Quel Bambino, che nella sua debolezza indifesa è il Padre del secolo venturo, il Principe della pace (cfr. Is. 9, 5), è lo stesso che ha detto: «Tutto quello che avete fatto al più piccolo dei miei fratelli, lo avete fatto a me» (Matth. 25, 40): e prima di dire queste parole misteriose, Egli le ha volute vivere con l’esempio della sua povertà e del suo abbassamento. Ma quell’esempio dura tuttora: ancora oggi, ovunque è un piccolo da cercare, da sfamare, da aiutare a vivere, da educare, da formare, là è il Figlio di Dio, che se ne riveste, possiam dire, per un incomprensibile e sconvolgente scambio, e aspetta che noi, uomini della saggezza, uomini della scienza, uomini dell’autorità, dell’autosufficienza e del potere, ci chiniamo verso di Lui, ad amarlo e a curarlo; ogni volta, aggiunge l’Evangelista, l’avete fatto a me.

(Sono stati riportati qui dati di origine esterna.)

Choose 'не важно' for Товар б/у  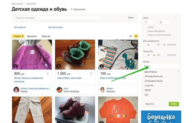click(164, 55)
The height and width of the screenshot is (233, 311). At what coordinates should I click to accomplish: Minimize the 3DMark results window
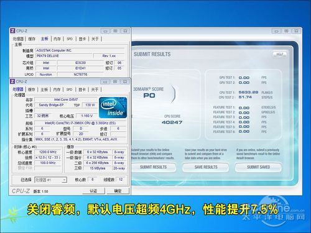coord(276,31)
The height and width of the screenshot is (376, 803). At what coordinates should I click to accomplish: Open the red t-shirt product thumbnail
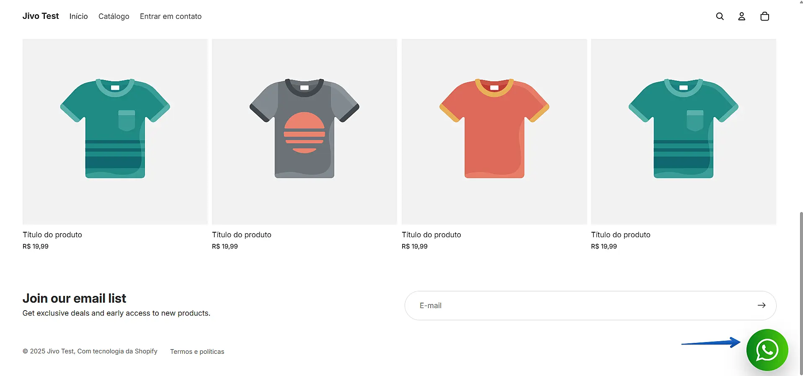pyautogui.click(x=494, y=131)
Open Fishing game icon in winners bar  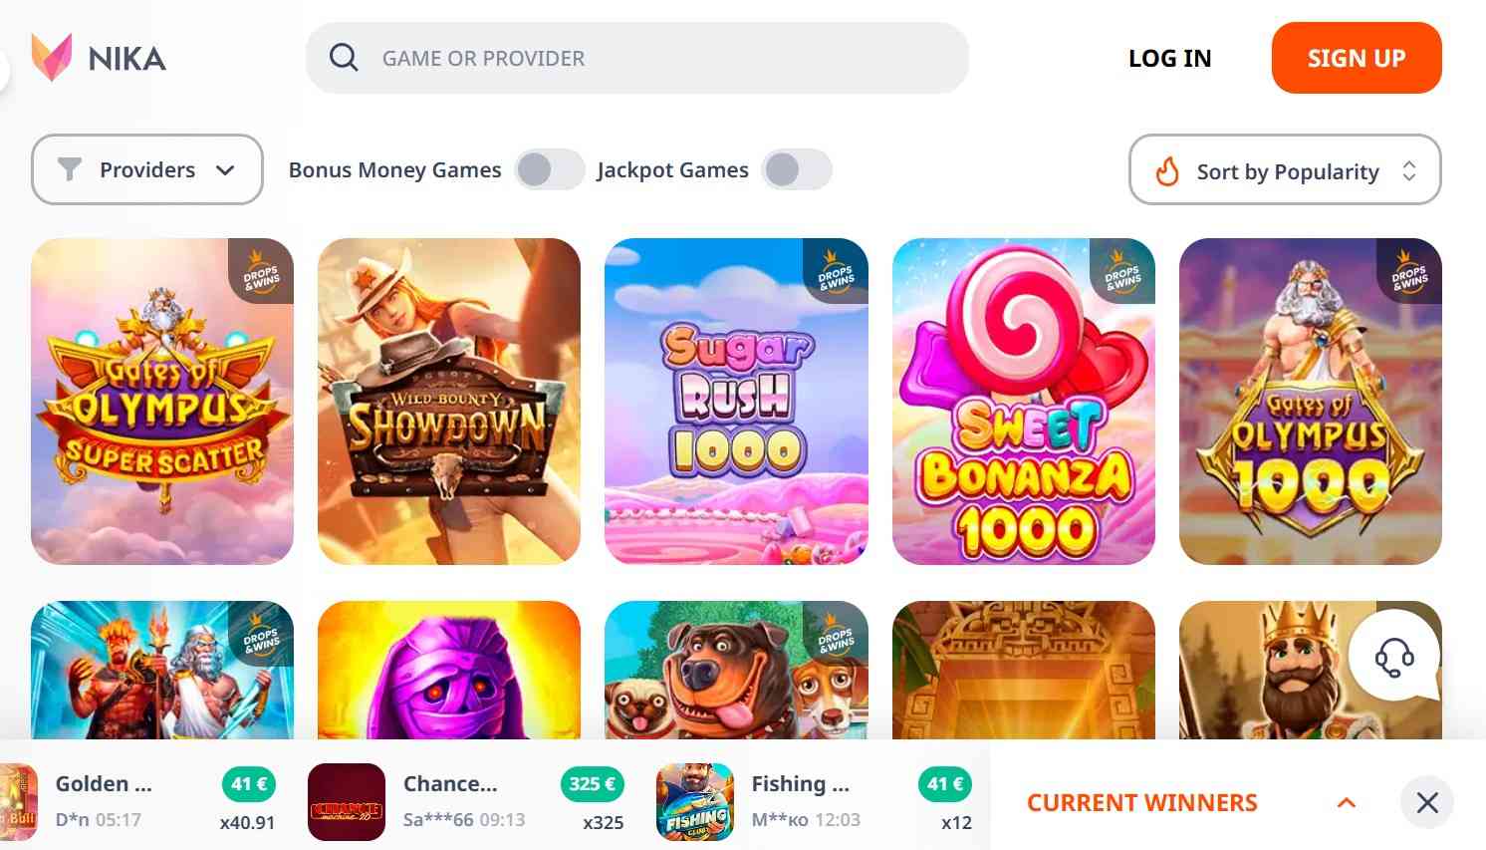tap(695, 802)
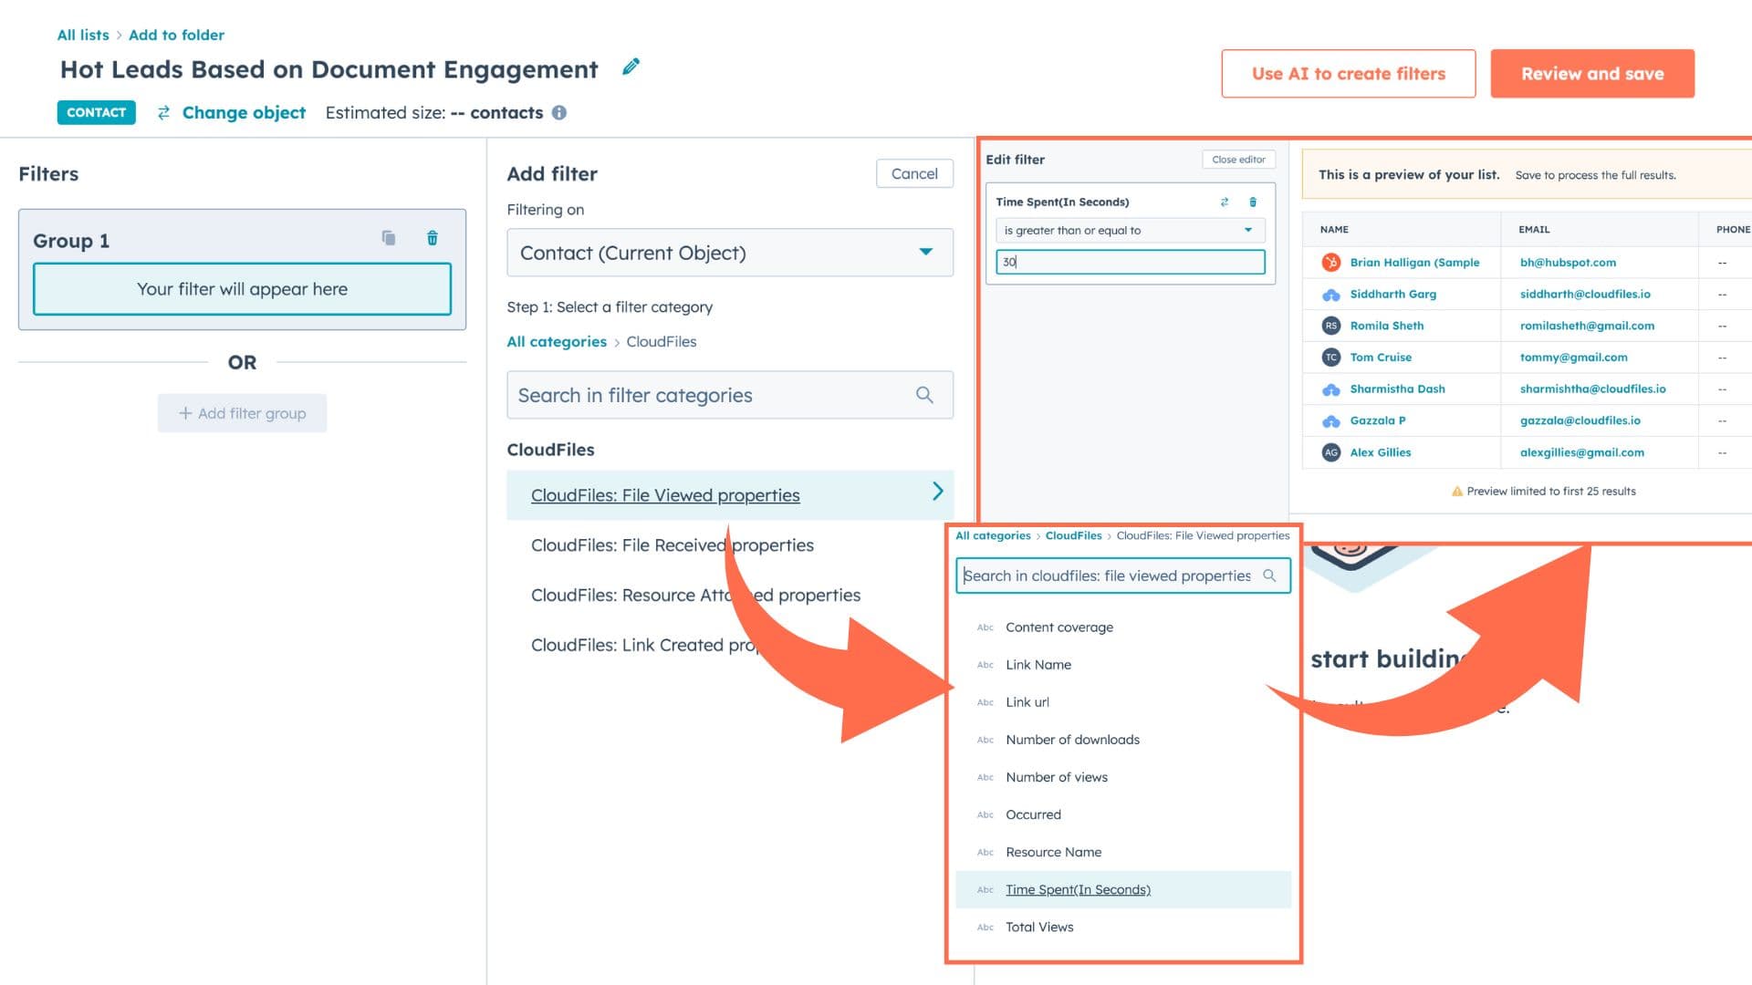
Task: Click swap icon on Time Spent filter
Action: tap(1225, 202)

Ecco la vostra stella, cari Signori, che voi sapete seguire con tanta dedizione, trovando il Figlio di Dio sotto le spoglie dei vostri piccoli: una stella che sottopone anche voi a disagi non pochi, a viaggi non sempre spensierati, a incomprensioni, forse, o a critiche delle moderne reggie del lusso e dell’umana presunta saggezza, che si disinteressano di questi problemi, o che neppure se li pongono. Voi seguite la stella, e ogni anno essa vi porta a trovare il Signore, al Quale offrire i vostri doni più belli - tempo, disponibilità, intelligenza, spirito pratico e organizzativo - sotto le spoglie di quei settemila bambini che vi dànno tanti problemi, ma anche tanta gioia e consolazione in cuore.

E allora il Nostro augurio, oggi, sarà proprio questo: che lo splendore di questa stella - cioè di una fede viva, operosa, lieta - vi brilli sempre davanti; che non si oscuri mai, non solo per l’esempio e per l’aiuto che date così alla società, ma anzitutto per voi stessi, per la vostra personale esperienza. Sappiate cioè animare il vostro lavoro con questi altissimi motivi: sappiate scoprire il misterioso scambio, a cui abbiamo accennato, e dare così al vostro impegno riflessi di fede e di eternità.

È il Nostro incoraggiamento più vivo, che si accompagna a una preghiera per voi e per i vostri cari, mentre di cuore a tutti impartiamo la Nostra particolare propiziatrice Benedizione Apostolica.